**TASK REQUIREMENTS**: Transcribe the entries below, beginning at the line that contains "Where should I" and stopping after the last entry. Leave the pictures out of your copy.

**INPUT RECORDS**:
--- Start ---
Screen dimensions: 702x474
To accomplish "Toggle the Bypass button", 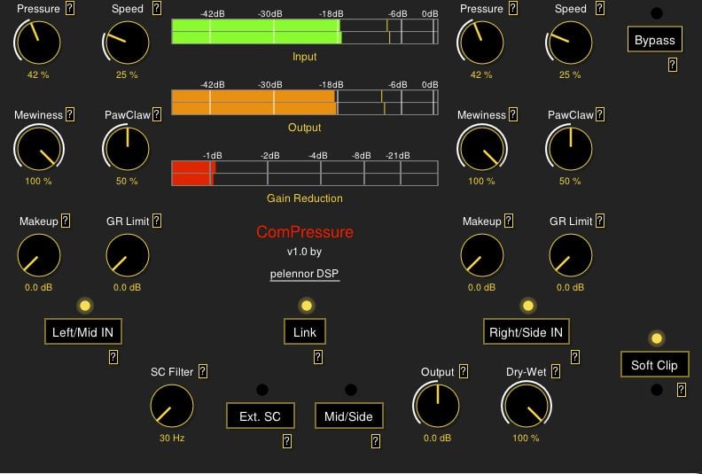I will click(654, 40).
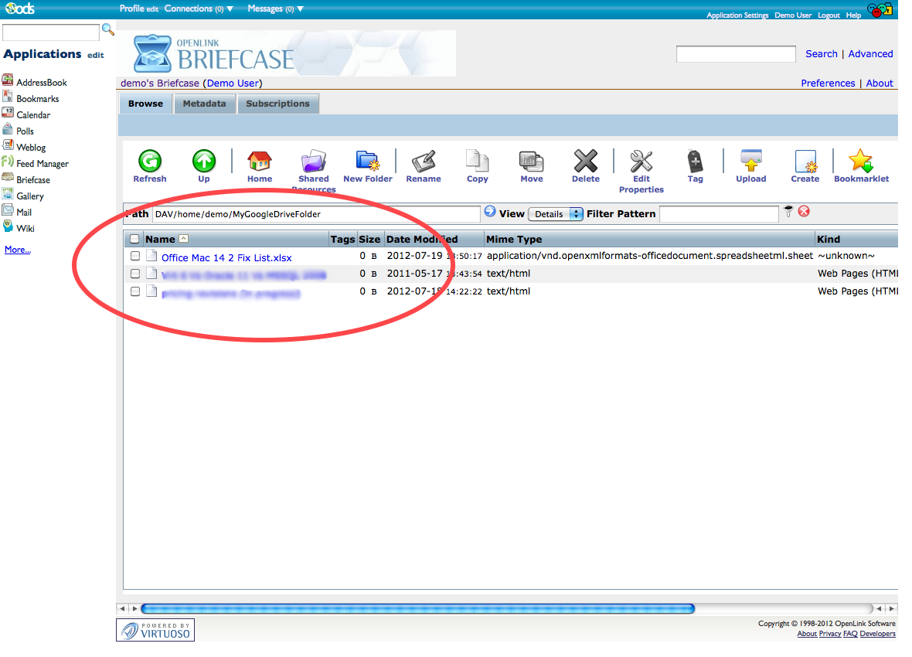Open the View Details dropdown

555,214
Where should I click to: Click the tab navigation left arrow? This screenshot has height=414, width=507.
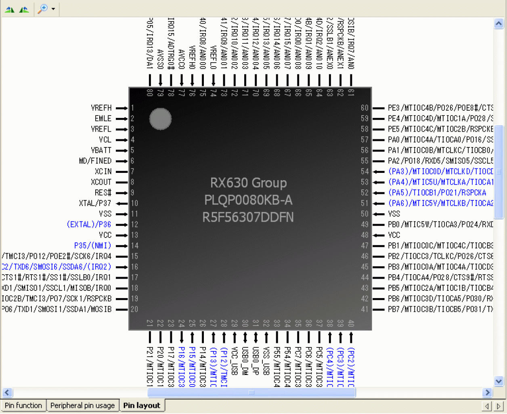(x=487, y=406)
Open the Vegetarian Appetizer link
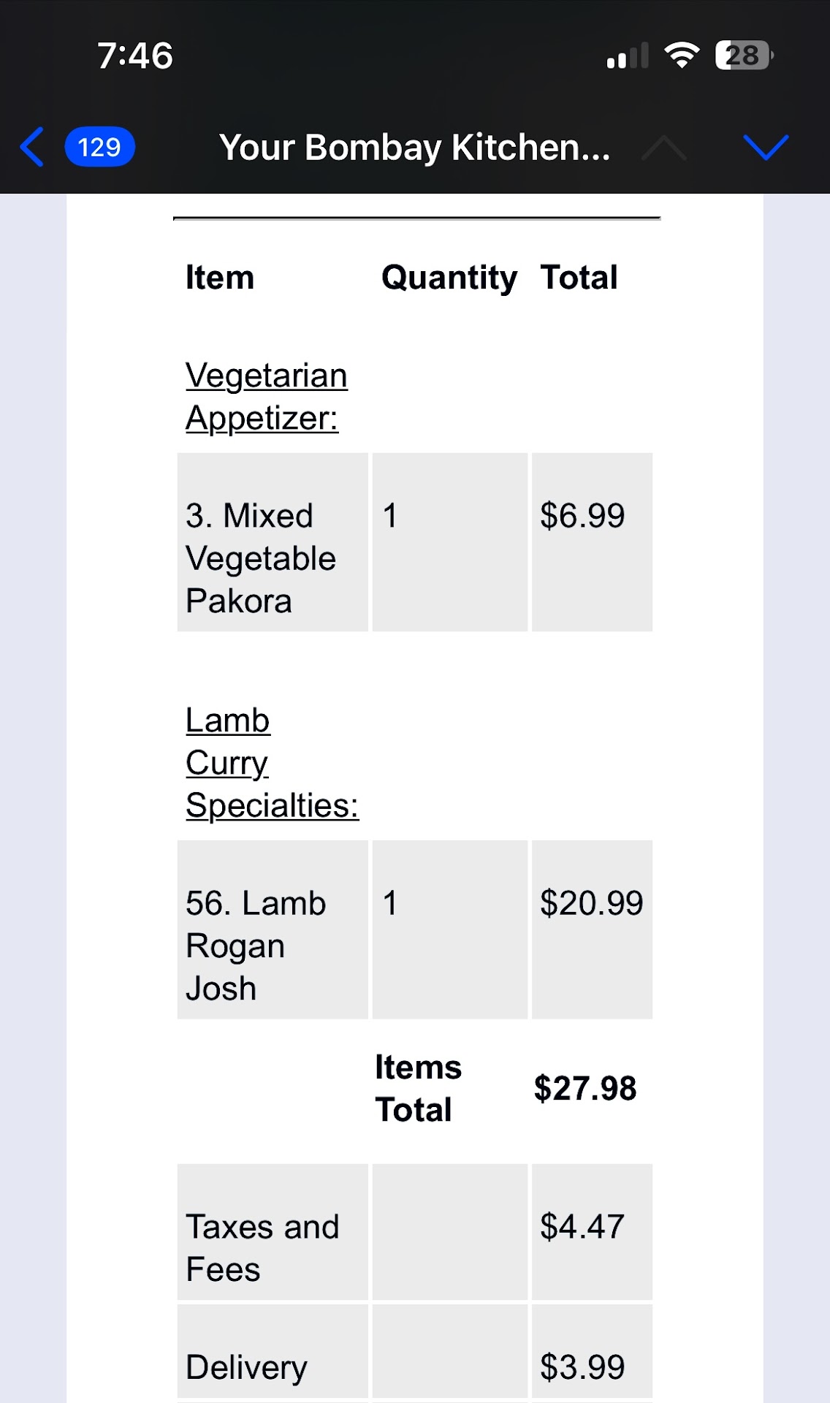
--- End ---
**SOLUTION FOR THIS TASK**:
Where should I click to: Click the tab navigation left arrow? This screenshot has height=414, width=507.
(x=487, y=406)
Open the Vegetarian Appetizer link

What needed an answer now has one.